Neil Cox, CQC deputy director of operations in the south, said:

“When we inspected Chalkhill we found a decline in the quality of leadership at the service which was having an impact on the level of care being provided to the young people using this service.

“It was incredibly concerning some young people had come to harm, and others had been put at risk, because leaders had poor oversight, and didn’t always have good enough systems in place to keep them safe.

“Leaders didn’t always manage risks well, and they didn’t learn from incidents when things went wrong, to stop them from happening again. Also, despite the trust having an action plan in place, we didn’t feel assured those improvements were happening quick enough.

“We also saw there were signs of a closed culture at the service. The trust didn’t do everything they could to ensure they were being open and transparent, and young people told us they didn’t always feel safe or supported to raise concerns. Staff confirmed this, as well as telling us the impact this had on their morale as a result. Leaders need to do more to listen to the experiences of people using the service as well as staff, to make improvements.

“We found a number of blanket restrictions in place for the young people staying there. For example, due to one person’s behaviours, all young people had to ask for staff to make them hot drinks and weren’t allowed to do this for themselves. We also saw it was practice that all the internal ward doors to the lounge, quiet room, garden space and bedrooms should be locked which infringed people’s human rights.

“However, we have also seen more recent positive changes to the management of the service. They know where they need to improve and we’ll return to check on their progress. We will monitor them closely during this time to make sure people using the service are safe.”  

Inspectors found:

  • Staff did not always manage risk well. Although staff completed daily environmental checks of the service environment, they did not always identify, remove or reduce risks that were evident on the ward. Repairs to the ward were not carried out in a timely manner which impacted on staff being able to keep people safe
  • Staff weren’t always able to keep young people safe from avoidable harm. There were high levels of repeated incidents which caused harm and potential harm to young people. Staff did not always identify and report all incidents or near misses and these were not always reviewed and investigated. Action was not always taken to prevent future incidents
  • Staff did not always develop care plans that appropriately reflected young people’s assessed needs. Care plans were not always personalised, holistic and recovery oriented. Staff did not always follow care plans when delivering care to young people
  • There was not enough staff deployed with the skills, expertise and experience to meet the needs of the young people
  • Staff did not always follow the trust’s policy and procedures when observing young people assessed as being at higher risk of harm to themselves and others
  • Feedback from young people, relatives and carers was negative. Young people did not always feel safe on the ward.

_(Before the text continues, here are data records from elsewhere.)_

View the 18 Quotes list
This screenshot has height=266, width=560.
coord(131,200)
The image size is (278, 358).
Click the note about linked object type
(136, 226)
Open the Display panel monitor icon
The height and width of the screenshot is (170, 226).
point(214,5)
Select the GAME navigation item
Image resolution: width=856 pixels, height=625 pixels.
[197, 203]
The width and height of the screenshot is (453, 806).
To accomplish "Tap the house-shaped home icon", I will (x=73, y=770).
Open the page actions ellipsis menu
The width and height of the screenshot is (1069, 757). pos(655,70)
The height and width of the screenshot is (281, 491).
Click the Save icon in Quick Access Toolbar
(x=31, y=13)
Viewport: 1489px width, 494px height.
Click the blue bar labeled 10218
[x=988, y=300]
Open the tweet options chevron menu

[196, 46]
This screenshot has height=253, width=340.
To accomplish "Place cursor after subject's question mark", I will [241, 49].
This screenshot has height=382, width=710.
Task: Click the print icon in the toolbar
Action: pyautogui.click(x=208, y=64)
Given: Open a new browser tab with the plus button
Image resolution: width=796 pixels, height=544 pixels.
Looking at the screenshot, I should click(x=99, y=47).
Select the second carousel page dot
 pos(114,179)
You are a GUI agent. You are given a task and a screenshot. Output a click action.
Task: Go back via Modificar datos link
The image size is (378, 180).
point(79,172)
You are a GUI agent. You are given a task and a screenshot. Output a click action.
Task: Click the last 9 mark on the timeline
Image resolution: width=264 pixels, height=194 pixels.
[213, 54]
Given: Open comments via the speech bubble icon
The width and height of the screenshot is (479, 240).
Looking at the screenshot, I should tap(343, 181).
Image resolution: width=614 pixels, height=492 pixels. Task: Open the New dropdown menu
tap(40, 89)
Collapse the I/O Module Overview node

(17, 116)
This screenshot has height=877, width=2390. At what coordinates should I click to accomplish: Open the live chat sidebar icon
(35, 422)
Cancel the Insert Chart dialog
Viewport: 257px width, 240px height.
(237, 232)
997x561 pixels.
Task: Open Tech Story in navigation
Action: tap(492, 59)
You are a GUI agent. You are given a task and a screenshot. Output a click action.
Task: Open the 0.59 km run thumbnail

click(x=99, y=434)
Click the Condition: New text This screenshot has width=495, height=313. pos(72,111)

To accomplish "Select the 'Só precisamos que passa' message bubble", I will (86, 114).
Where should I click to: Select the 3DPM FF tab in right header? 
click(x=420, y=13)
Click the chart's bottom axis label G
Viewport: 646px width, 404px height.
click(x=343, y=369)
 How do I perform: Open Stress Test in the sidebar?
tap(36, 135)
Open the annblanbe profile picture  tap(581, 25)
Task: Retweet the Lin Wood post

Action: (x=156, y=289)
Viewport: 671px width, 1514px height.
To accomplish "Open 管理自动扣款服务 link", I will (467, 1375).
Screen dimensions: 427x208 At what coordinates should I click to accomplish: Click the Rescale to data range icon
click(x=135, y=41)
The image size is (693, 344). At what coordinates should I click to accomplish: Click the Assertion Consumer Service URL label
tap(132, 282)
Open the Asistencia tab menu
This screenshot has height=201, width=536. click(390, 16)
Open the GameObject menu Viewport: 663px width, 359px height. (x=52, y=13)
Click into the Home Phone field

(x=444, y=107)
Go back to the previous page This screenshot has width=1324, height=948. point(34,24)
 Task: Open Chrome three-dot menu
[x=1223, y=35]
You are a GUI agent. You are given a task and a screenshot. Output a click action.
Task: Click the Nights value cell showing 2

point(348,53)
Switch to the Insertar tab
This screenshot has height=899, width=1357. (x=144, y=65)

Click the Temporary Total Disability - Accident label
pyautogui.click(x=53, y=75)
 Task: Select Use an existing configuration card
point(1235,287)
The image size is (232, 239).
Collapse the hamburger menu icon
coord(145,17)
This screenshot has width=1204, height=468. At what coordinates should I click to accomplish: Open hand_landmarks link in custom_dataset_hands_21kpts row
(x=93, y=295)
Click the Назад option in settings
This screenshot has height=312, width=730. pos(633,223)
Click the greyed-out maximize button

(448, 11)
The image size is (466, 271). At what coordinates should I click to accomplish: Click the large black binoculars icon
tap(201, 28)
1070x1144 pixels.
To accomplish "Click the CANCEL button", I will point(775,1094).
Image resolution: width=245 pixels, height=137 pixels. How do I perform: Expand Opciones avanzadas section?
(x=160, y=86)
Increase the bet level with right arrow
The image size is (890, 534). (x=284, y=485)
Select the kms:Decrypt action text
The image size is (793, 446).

However, inspectors also found:

  • Young people eligible to take leave were able to take this with staff support
  • Young people had been supported to successfully move on from the service
  • There had been recent positive changes to the management of the service
  • Young people had access to a range of specialists including nurses, occupational therapists, physical health nurses, psychologists and social workers.

About the Care Quality Commission

The Care Quality Commission (CQC) is the independent regulator of health and social care in England.

We make sure health and social care services provide people with safe, effective, compassionate, high-quality care and we encourage care services to improve.

We monitor, inspect and regulate services to make sure they meet fundamental standards of quality and safety and we publish what we find to help people choose care.